C’est dès la genèse de l’organisme congolais de gestion électorale qu’un consensus interne au sein des personnalités et organisations de la Société civile confiera aux confessions religieuses la responsabilité de désigner le futur président de la commission électorale.  Non traduit dans les textes légaux ou réglementaires, ce compromis avait été reconduit tacitement à chaque désignation d’un nouveau président de la commission électorale en RDC, sauf lors de la mise en place de la première CENI en 2011.

Le 3 juillet 2021, le président de la République Félix Tshisekedi a promulgué la loi-organique modifiant et complétant la loi-organique n°10/013 du 28 juillet 2010 portant organisation et fonctionnement de la Commission Électorale Nationale Indépendante (CENI), telle que modifiée et complétée par la loi-organique n°13/012 du 19 avril 2013.

Parmi les réformes introduites, on note le nombre des membres composant la CENI, le mode opératoire de leur désignation ainsi que le quota réservé à chacune des parties prenantes.
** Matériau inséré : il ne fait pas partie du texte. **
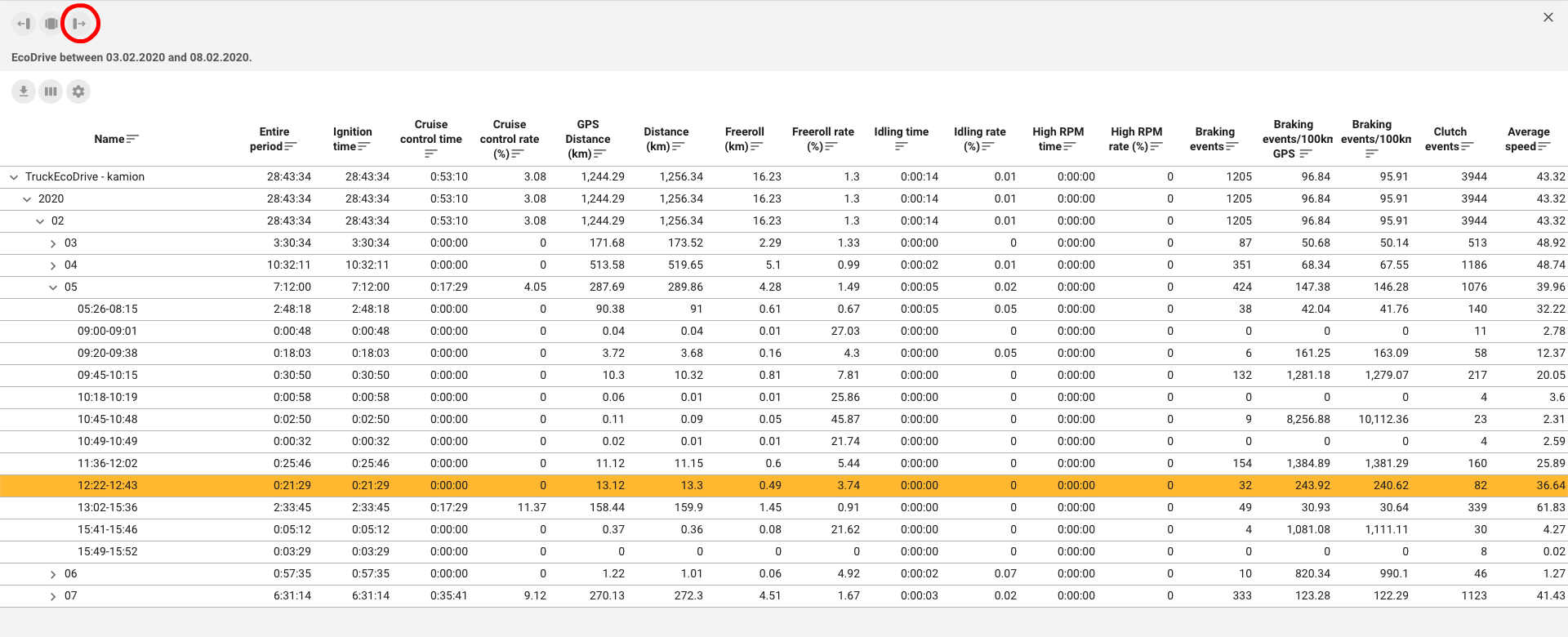
Task: Click the center panel layout icon
Action: 51,24
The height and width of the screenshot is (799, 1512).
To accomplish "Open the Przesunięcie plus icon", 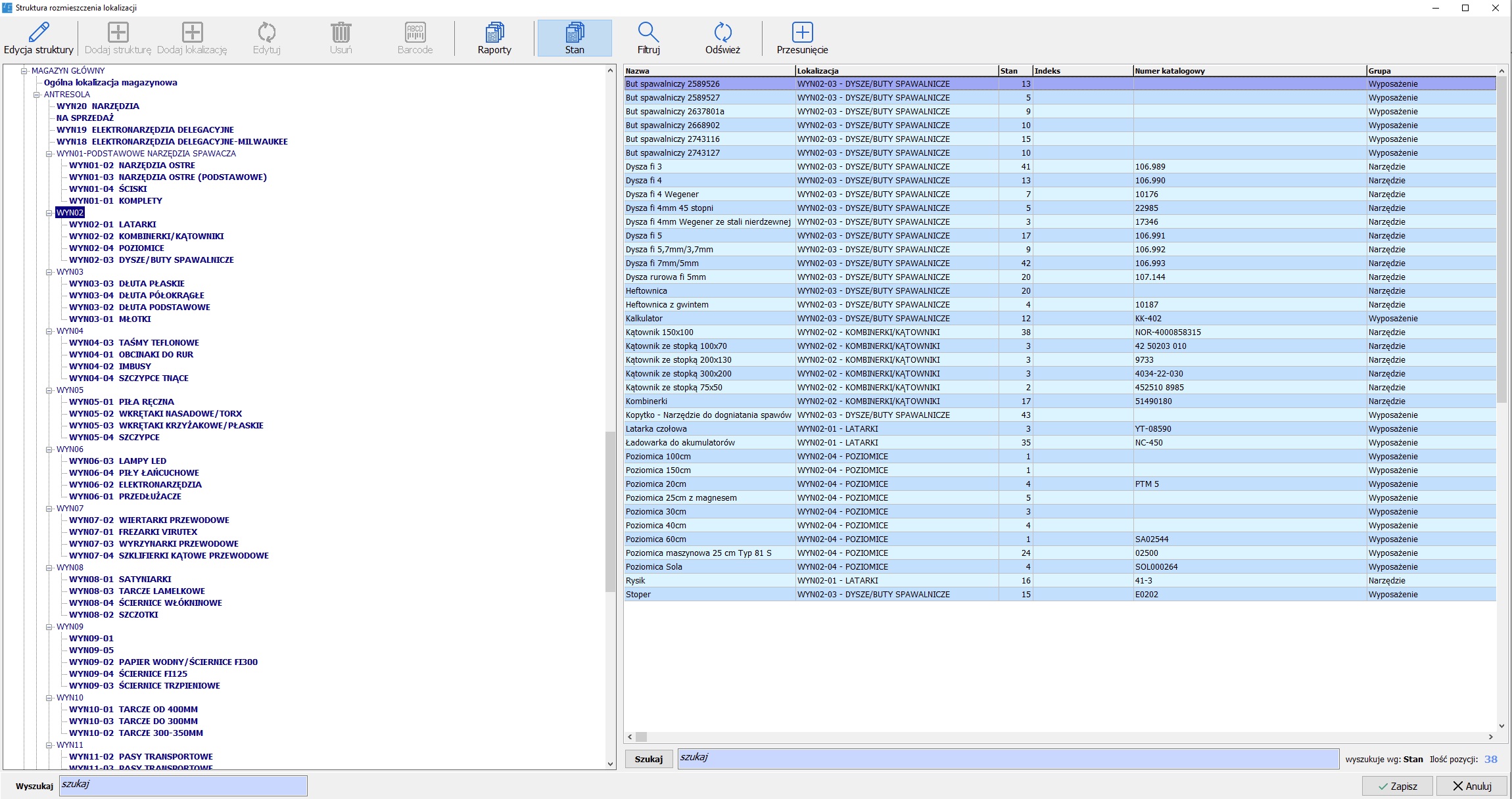I will 802,32.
En effet, l’article 10 fixe dorénavant à 15 membres en raison de 5 pour la majorité parlementaire, 5 pour l’opposition et 5 pour la société civile dont 2 pour les confessions religieuses, 2 pour les organisations d’observation et d’éducation électorales et 1 pour les organisations féminines de défense des droits de la femme.

Concernant la désignation du Président de la CENI, il est prévu que ce soit la Société civile, confessions religieuses qui puisse le désigner. S’agissant des autres membres du Bureau le 1er Vice-président est désigné par la Majorité, le 2e Vice-président par l’opposition, le Rapporteur par la Majorité, le Rapporteur adjoint par la Majorité, le Questeur par l’Opposition et le Questeur adjoint par la Majorité.

Dans le processus de désignation du Président de la CENI, la Charte des confessions religieuses consacre le consensus comme mode de décision, le vote ne pouvant intervenir qu’en l’absence de tout consensus.

Le blocage actuel résulte du désaccord entre deux blocs : le duo formé par la Cenco, l’Église catholique, et l’Église du Christ s’opposent au choix des six autres confessions. 

Ce blocage délicat et complexe qu’imposent les religieux à l’État est de nature à rendre ces derniers responsables d’un possible glissement dans l’organisation des élections prévues pour 2023.

Il est donc plus que nécessaire que l’Eglise n’intervienne pas dans l’Etat.

Enfin et surtout, la RDC doit vite revenir au mode de fonctionnement d’un Etat normal où les élections sont organisées par le Ministère de l’intérieur.